Manifestation of renin angiotensin system modulation in traumatic brain injury

Traumatic brain injury (TBI) alters brain function and is a crucial public health concern worldwide. TBI triggers the release of inflammatory mediators (cytokines) that aggravate cerebral damage, thereby affecting clinical prognosis. The renin angiotensin system (RAS) plays a critical role in TBI pathophysiology. RAS is widely expressed in many organs including the brain. Modulation of the RAS in the brain via angiotensin type 1 (AT 1 ) and type 2 (AT 2 ) receptor signaling affects many pathophysiological processes, including TBI. AT 1 R is highly expressed in neurons and astrocytes.
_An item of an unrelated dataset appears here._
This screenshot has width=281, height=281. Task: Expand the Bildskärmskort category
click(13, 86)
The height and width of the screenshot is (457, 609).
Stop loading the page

The upregulation of AT 1 R mediates the effects of angiotensin II (ANG II) including release of proinflammatory cytokines, cell death, oxidative stress, and vasoconstriction. The AT 2 R, mainly expressed in the fetal brain during development, is also related to cognitive function. Activation of this receptor pathway decreases neuroinflammation and oxidative stress and improves overall cell survival. Numerous studies have illustrated the therapeutic potential of inhibiting AT 1 R and activating AT 2 R for treatment of TBI with variable outcomes. In this review, we summarize studies that describe the role of brain RAS signaling, through AT 1 R and AT 2 R in TBI, and its modulation with pharmacological approaches.